This superb collection of new and older work shows James Seay’s sure progress from the reflection of first influences to the strongly individual voice of his later pieces. As always, Seay evokes a profound sense of history and place―the landscape, colors, scents, and musical vocal cadences of his native South and the world at large.
Poems like “Where Books Fall Open” reflect a community of souls striving toward what Whittier called “sweetness near”; Seay generously establishes the kinship between such longings, whether rooted in nostalgia or the resonance of the unnameable.

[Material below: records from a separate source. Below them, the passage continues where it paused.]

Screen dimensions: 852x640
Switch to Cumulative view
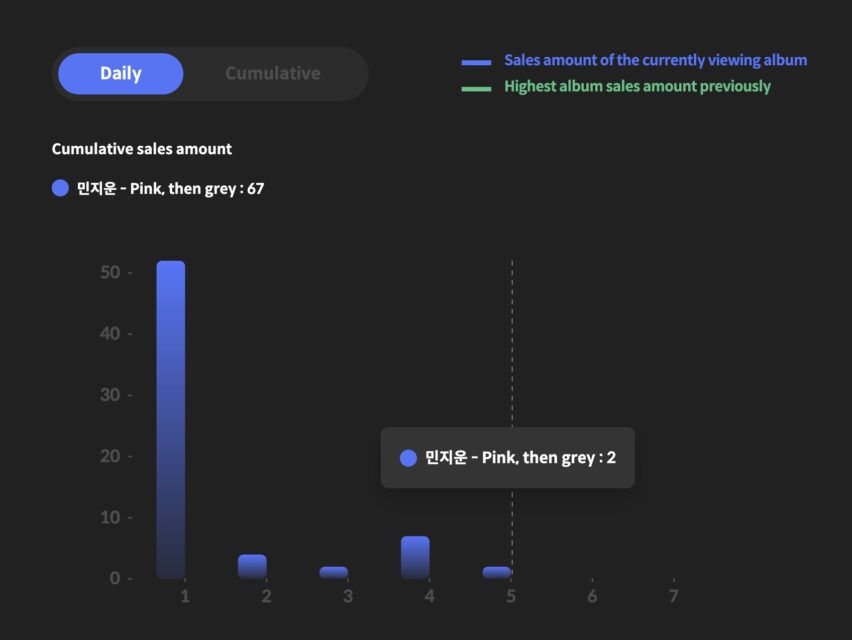click(272, 74)
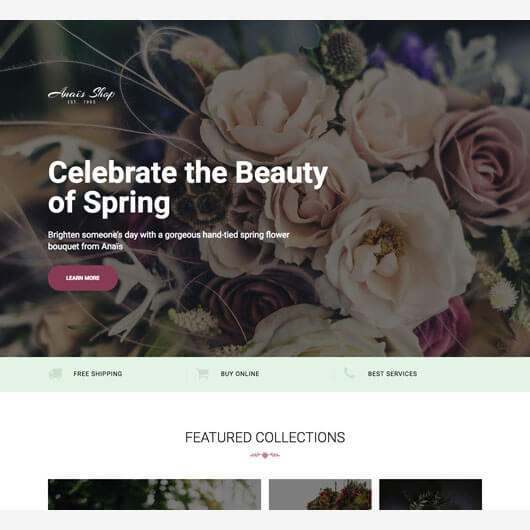Click the LEARN MORE button
The height and width of the screenshot is (530, 530).
coord(83,278)
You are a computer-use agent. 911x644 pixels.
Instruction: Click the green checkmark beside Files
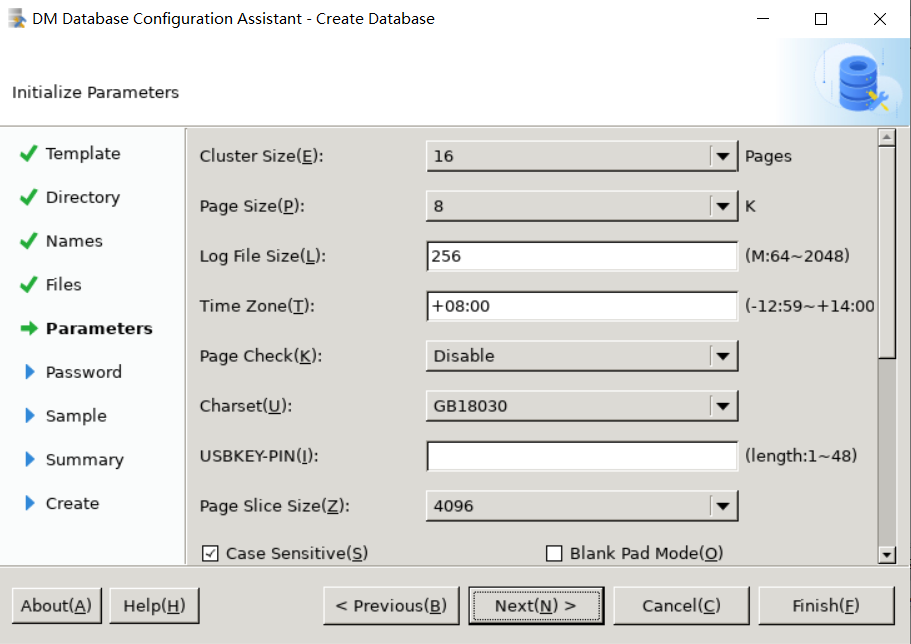coord(28,285)
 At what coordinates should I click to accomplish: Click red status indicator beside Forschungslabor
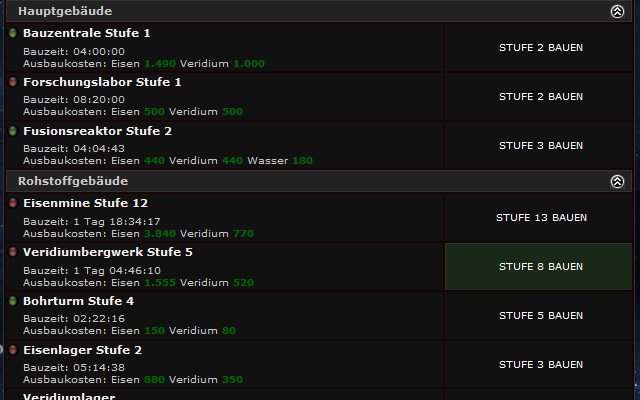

The masterly “Said There Was Somebody Talking to Him Through the Air Conditioner” explores the dialectic of storytelling itself, its claim to whatever demands to be “freed from fact.” In this poem the urgency of Seay’s long, knotty lines limn with chilling precision the exact shape and dimension of the rift between the physical act and the story it tells.
Yet, though the compulsion to “tell stories, when the truth won’t work” may be our downfall, Seay shows us that stories are also prisms refracting each seemingly simple moment into infinite complexity. The stories in these beautifully wrought poems offer us swift glimpses of grace―when the fragmentary individual memory flares, is transformed, and becomes the story we have all been waiting for, the one that “frees the body from the fact of itself.”
Comic, sad, reflective, exuberant―Open Field, Understory glows with the worn, unselfconscious beauty of broken-in leather. This is a marvelous book by an important modern poet.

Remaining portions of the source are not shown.